- Your instructions: All lines in the data below carrying the string "every" are to be located and copied.

- Exercise materials:

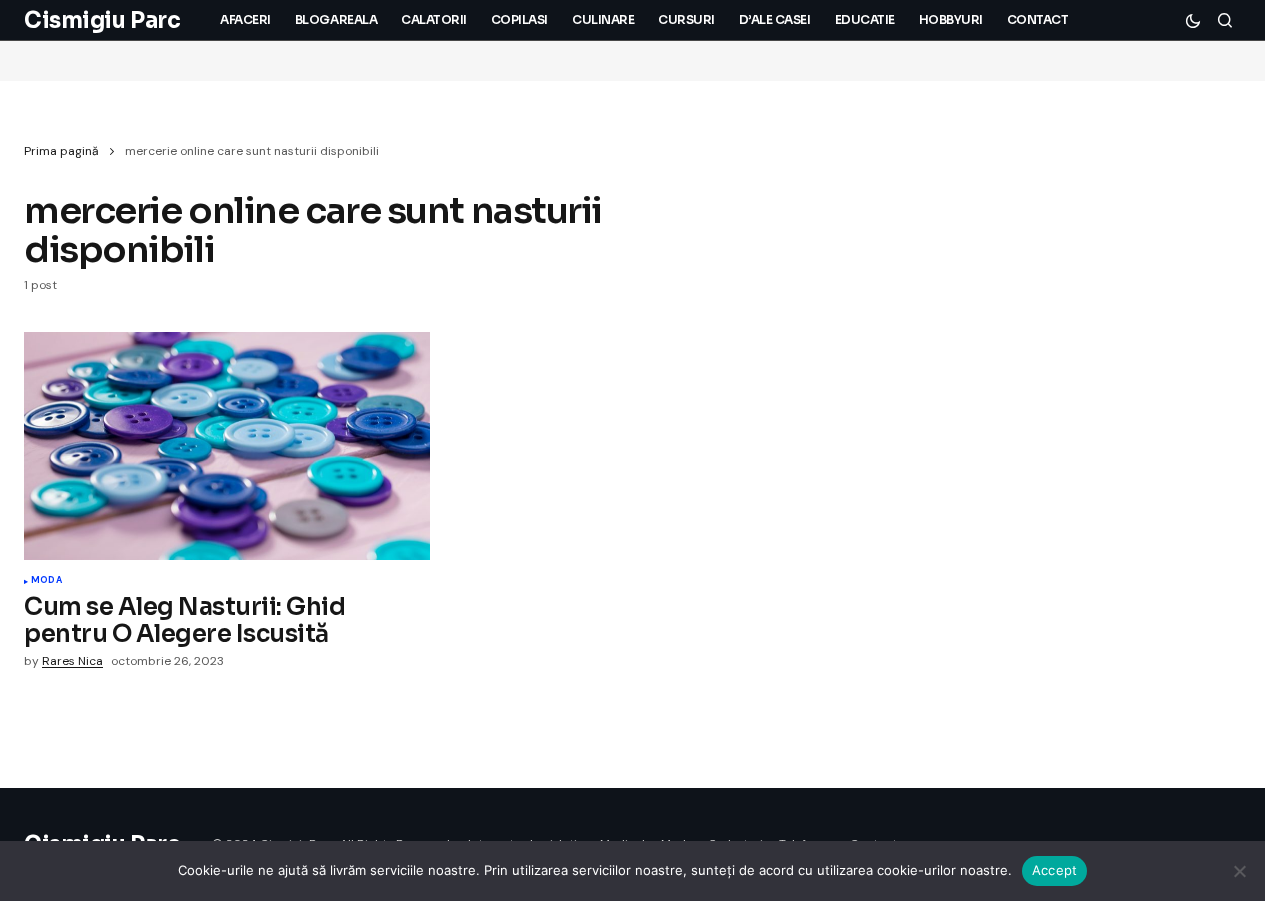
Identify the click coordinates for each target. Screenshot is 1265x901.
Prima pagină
* * *
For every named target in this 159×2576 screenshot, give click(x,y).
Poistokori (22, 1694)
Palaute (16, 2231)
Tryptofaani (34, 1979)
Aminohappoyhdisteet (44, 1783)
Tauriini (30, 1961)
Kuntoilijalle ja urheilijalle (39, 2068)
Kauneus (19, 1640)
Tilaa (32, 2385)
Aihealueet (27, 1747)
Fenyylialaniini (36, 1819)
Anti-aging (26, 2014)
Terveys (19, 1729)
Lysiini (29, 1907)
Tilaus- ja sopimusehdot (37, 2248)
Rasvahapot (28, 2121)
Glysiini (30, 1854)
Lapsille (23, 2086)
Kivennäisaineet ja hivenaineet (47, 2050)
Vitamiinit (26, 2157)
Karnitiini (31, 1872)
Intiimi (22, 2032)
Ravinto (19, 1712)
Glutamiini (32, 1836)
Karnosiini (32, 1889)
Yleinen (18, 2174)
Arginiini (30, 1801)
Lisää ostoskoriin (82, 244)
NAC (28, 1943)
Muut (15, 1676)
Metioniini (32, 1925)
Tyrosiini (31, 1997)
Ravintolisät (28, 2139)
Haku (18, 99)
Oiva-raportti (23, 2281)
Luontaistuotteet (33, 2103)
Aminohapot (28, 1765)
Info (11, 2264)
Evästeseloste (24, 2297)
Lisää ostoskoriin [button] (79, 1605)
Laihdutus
---
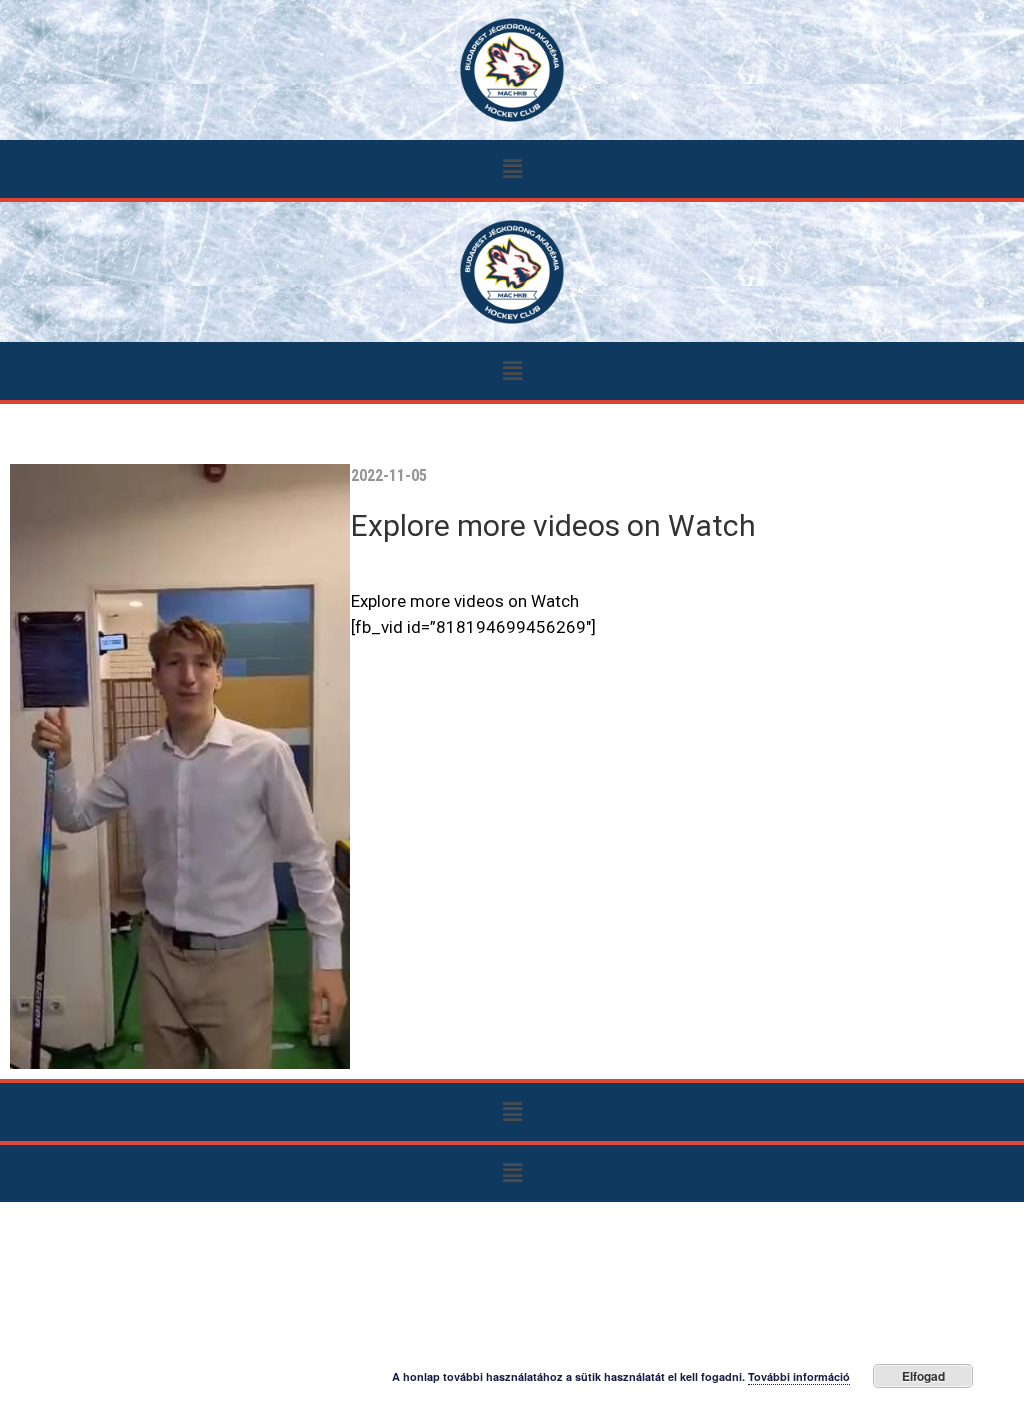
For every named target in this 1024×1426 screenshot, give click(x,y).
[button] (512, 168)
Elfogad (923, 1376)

- Written answer:
For every named target in this 159×2576 screenshot, give click(x,y).
For every named target in this 1024×1426 screenshot, give click(x,y).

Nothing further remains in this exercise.